# WRITTEN INSTRUCTION A
According to the teapot and teakettle discussion below, why is the exact word unimportant for that trip to Walmart?

I just had this conversation in Wal-Mart with the Eagle but two days ago (or was it three?  >:D).

I said teapot instead of teakettle in talking about something for which I wanted to go look.  He corrected me.  I asked him if it really mattered and he asked me if I would rather walk around being wrong.

I told him he knew exactly what I meant and did it really matter?  He replied that he would rather be corrected than walk around being wrong.  I actually agreed with him but added a strong caveat of, "Except for when it isn't important.  You knew what I meant, I knew what I meant, and it wasn't like I asked you to go look for one.  I was just talking about where I wanted to head next (the housewares section).  It's annoying when you do that and actually a little rude.  It really ticks off some people because you're obsessing over unimportant stuff and are completely ignoring the point.  Do you really want to upset people over such a stupid little detail?"  He didn't say anything about it after that.  We'll see if anything changes.

This would totally be my mom--the one who said the wrong (but pretty close, and fairly unimportant) word. When I was younger I was a terribly bratty know-it-all and would have corrected her, but now I try to only question her if I actually don't know what she means, and if not knowing makes a difference. And then I try to do it in a straight-forward manner, like, "Was that teaPOT or teaKETTLE?" very matter-of-fact, just so we're both on the same page about what to look for. People say the wrong word all the time; it irks me when someone tries to turn a minor mistake into some kind of moral judgment.

O/T- Feel free to judge my morals- in my world teapot and teakettle are interchangeable and people avoid teakettle for sounding a bit twee... whats the difference?

Its not about morals at all, its about vocabulary. A kettle is what you boil the water in and the teapot is what you make tea in and serve from.

That said, they are probably sold near each other at Walmart, so finding one would mean finding the other and the specifics are moot.

Thanks :) I had always heard teapot used for both and thought kettle was just an old fashioned way of phrasing the same thing. Learn something new every day.

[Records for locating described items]

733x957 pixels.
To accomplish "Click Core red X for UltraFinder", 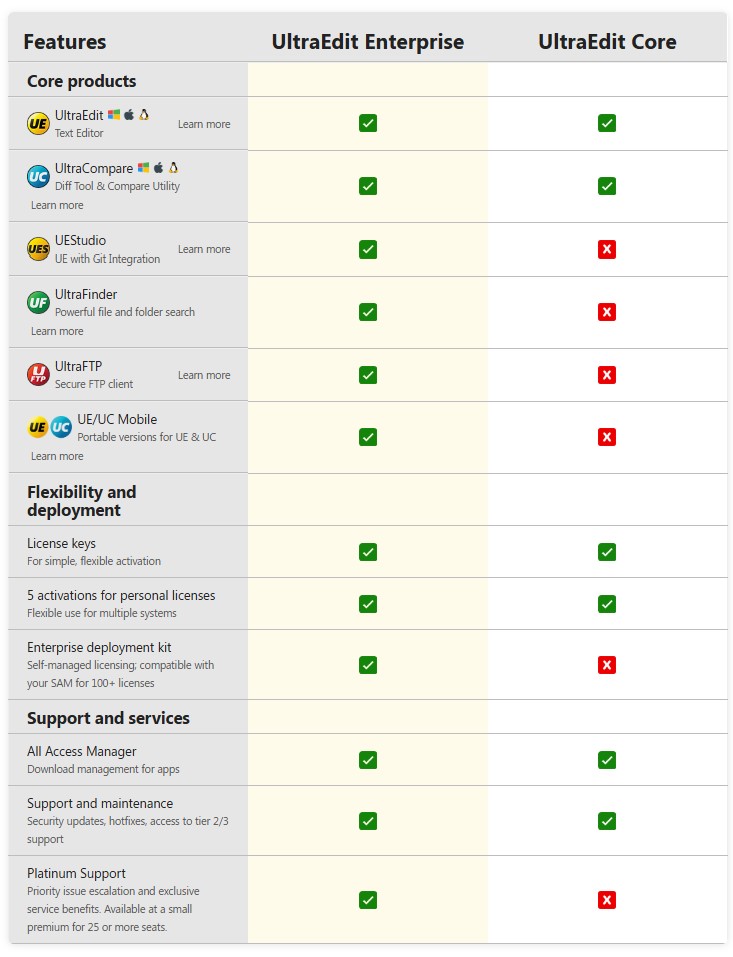I will pos(607,312).
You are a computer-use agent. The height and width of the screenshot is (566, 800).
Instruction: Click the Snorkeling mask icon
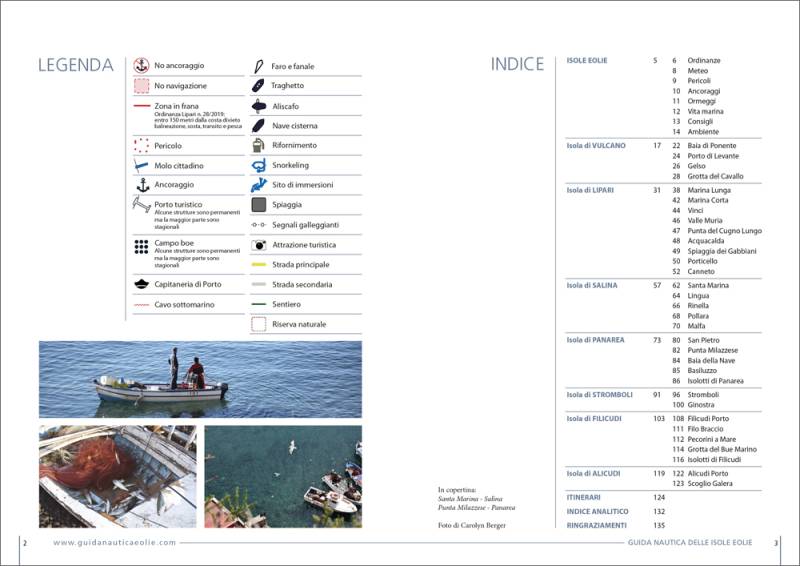point(258,165)
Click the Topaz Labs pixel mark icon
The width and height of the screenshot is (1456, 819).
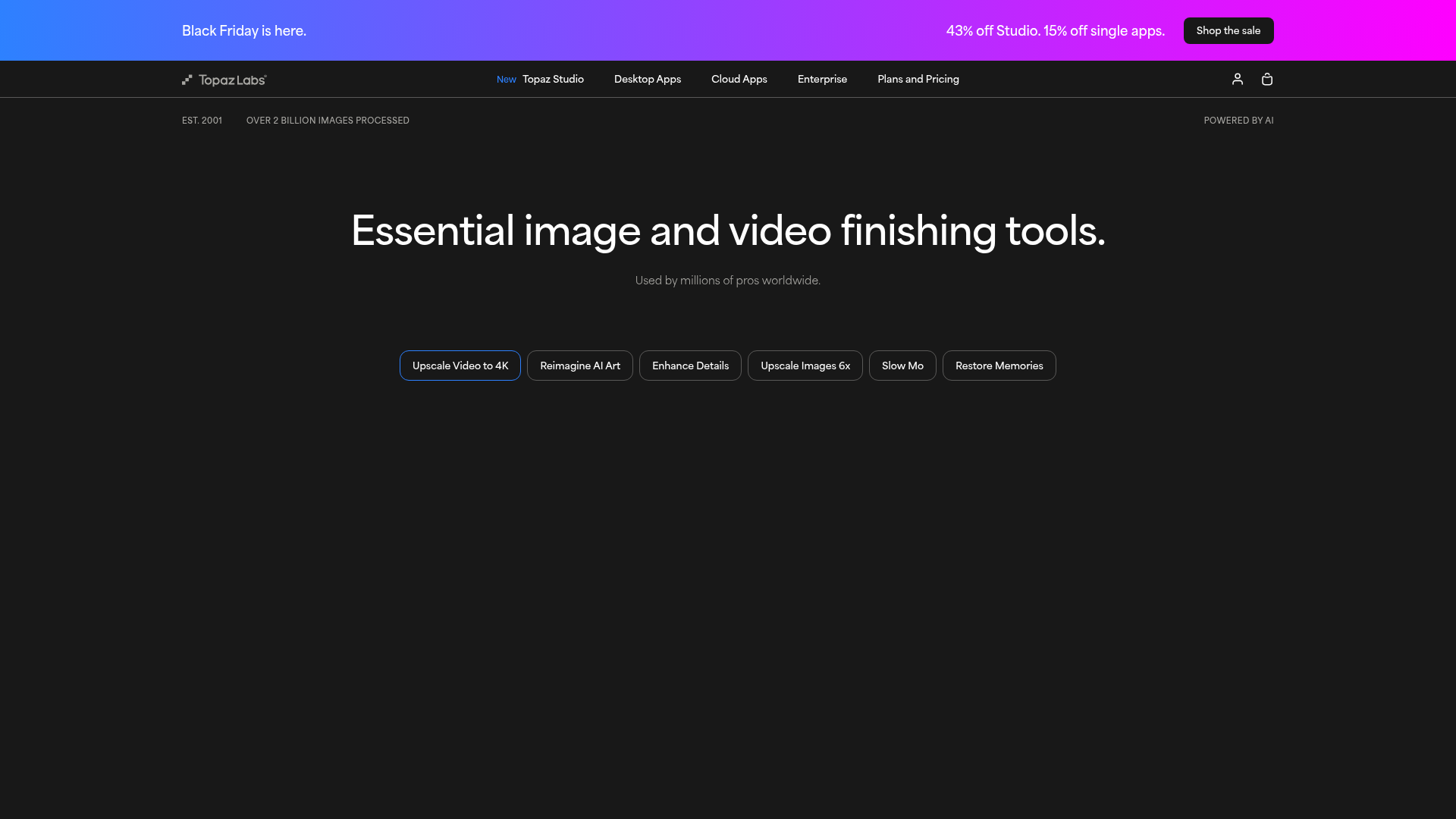coord(187,79)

# WRITTEN INSTRUCTION B
In the listing above, substitute "screen capture" for "screenshot" in the lines starting with the line with "Click the Topaz Labs pixel mark icon" and going on through the end of the listing. Give only those lines, without the pictures.

# FULL RESPONSE A
The two items are probably sold near each other at Walmart, so finding one would mean finding the other.

# FULL RESPONSE B
Click the Topaz Labs pixel mark icon
The width and height of the screen capture is (1456, 819).
coord(187,79)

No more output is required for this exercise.